§ TASK INSTRUCTIONS:
Please print, exactly as written, the line containing "The width and" and each line after it through the end of the material; pictures stay out.

§ DATA:
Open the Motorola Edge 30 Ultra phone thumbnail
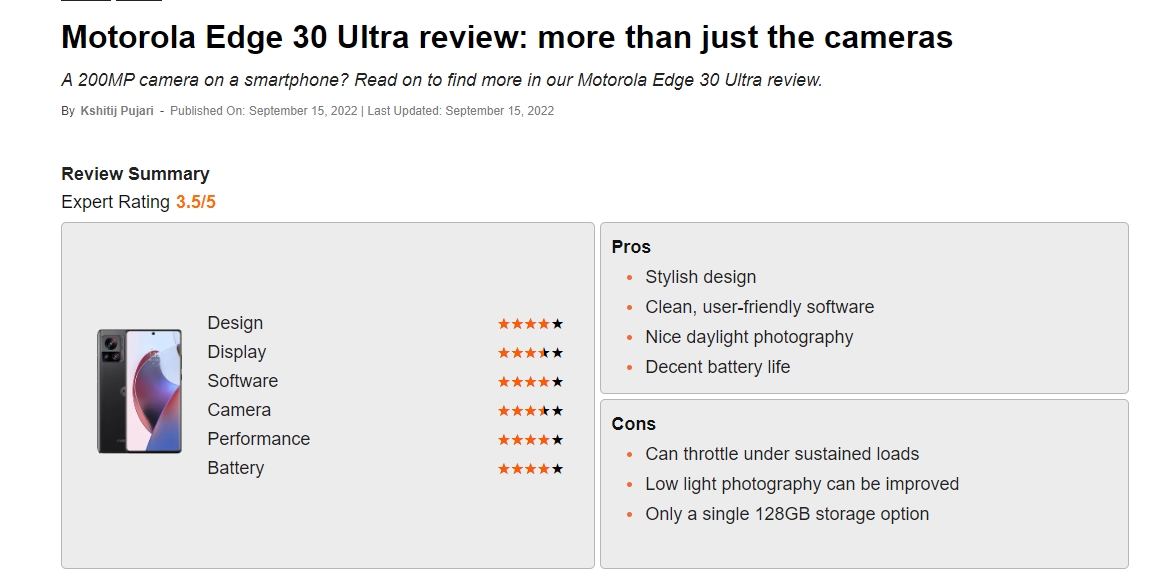click(140, 391)
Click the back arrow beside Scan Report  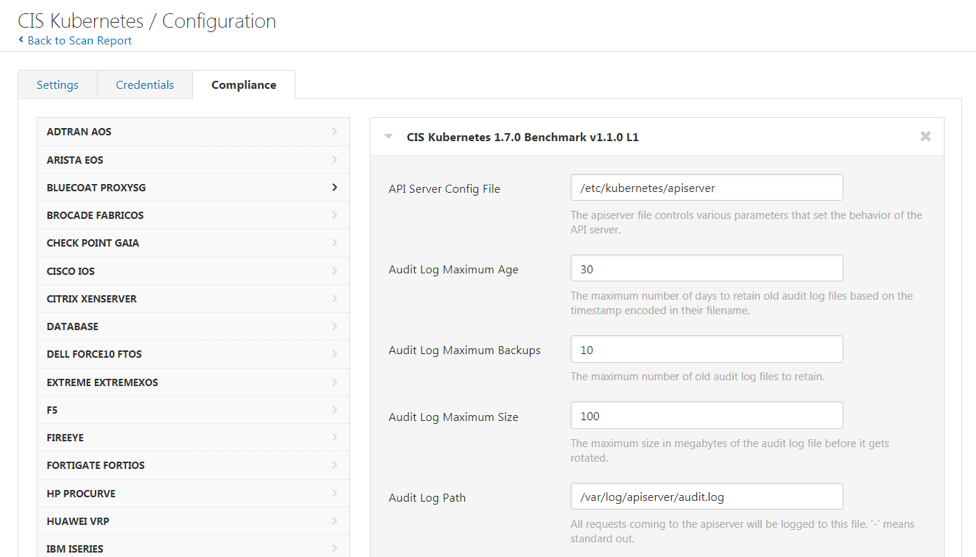[21, 40]
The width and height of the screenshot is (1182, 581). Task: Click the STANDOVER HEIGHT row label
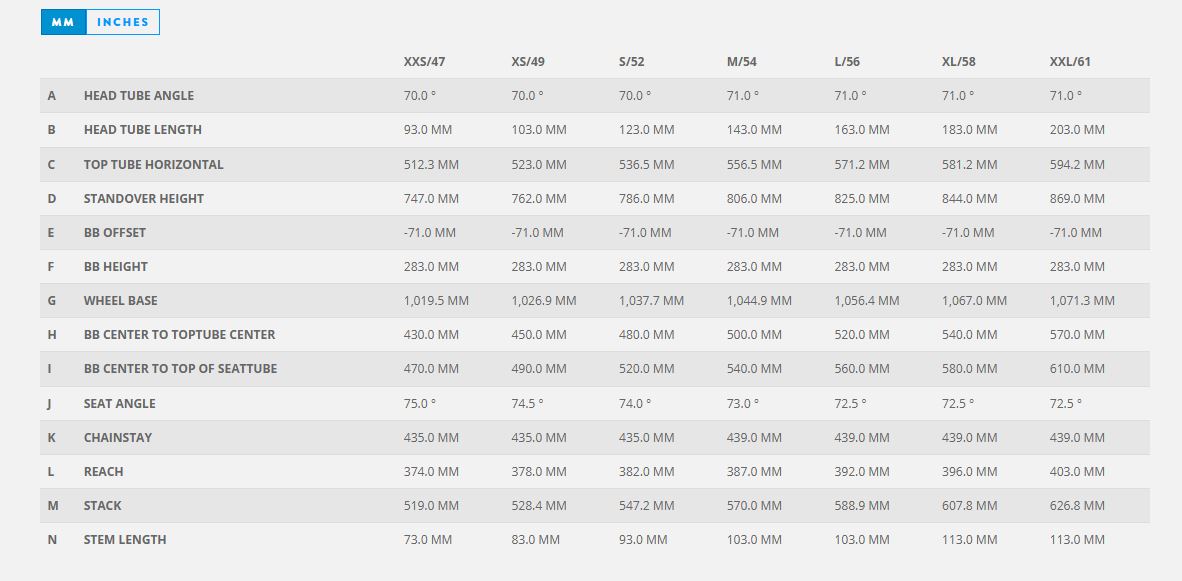click(x=144, y=199)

§ EXPECTED OUTPUT:
The width and height of the screenshot is (1182, 581). Task: Click the STANDOVER HEIGHT row label
click(x=144, y=199)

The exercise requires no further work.